#### [Goal of the exercise]
The listing should be printed again without a single change.

#### [Data to use]
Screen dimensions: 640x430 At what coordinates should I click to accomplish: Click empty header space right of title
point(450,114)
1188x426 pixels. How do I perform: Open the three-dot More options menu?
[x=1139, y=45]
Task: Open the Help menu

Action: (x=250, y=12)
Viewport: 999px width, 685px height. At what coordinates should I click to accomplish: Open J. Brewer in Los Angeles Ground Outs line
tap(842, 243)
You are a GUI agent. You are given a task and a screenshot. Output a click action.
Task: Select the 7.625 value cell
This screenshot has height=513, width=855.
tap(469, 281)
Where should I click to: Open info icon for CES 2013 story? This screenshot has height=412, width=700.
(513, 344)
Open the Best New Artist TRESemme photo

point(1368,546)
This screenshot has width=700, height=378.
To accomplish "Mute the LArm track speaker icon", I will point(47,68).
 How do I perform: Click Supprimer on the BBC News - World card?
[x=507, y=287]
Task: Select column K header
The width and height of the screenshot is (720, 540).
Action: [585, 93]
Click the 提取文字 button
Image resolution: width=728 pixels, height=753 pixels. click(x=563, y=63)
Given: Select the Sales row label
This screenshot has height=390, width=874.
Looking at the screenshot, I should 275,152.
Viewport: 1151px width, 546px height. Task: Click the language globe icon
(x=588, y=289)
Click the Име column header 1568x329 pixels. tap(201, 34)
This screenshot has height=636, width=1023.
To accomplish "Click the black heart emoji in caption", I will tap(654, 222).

#### [Result for this exercise]
Screen dimensions: 640x430 At what coordinates should I click to accomplish: Click empty header space right of title
point(450,114)
1188x426 pixels. How do I perform: Open the three-dot More options menu?
[x=1139, y=45]
Task: Open the Help menu

Action: (x=250, y=12)
Viewport: 999px width, 685px height. At what coordinates should I click to accomplish: Open J. Brewer in Los Angeles Ground Outs line
tap(842, 243)
You are a GUI agent. You are given a task and a screenshot. Output a click action.
Task: Select the 7.625 value cell
This screenshot has height=513, width=855.
tap(469, 281)
Where should I click to: Open info icon for CES 2013 story? This screenshot has height=412, width=700.
(513, 344)
Open the Best New Artist TRESemme photo

point(1368,546)
This screenshot has width=700, height=378.
To accomplish "Mute the LArm track speaker icon", I will point(47,68).
 How do I perform: Click Supprimer on the BBC News - World card?
[x=507, y=287]
Task: Select column K header
The width and height of the screenshot is (720, 540).
Action: [585, 93]
Click the 提取文字 button
Image resolution: width=728 pixels, height=753 pixels. click(x=563, y=63)
Given: Select the Sales row label
This screenshot has height=390, width=874.
Looking at the screenshot, I should 275,152.
Viewport: 1151px width, 546px height. Task: Click the language globe icon
(x=588, y=289)
Click the Име column header 1568x329 pixels. tap(201, 34)
This screenshot has height=636, width=1023.
To accomplish "Click the black heart emoji in caption", I will tap(654, 222).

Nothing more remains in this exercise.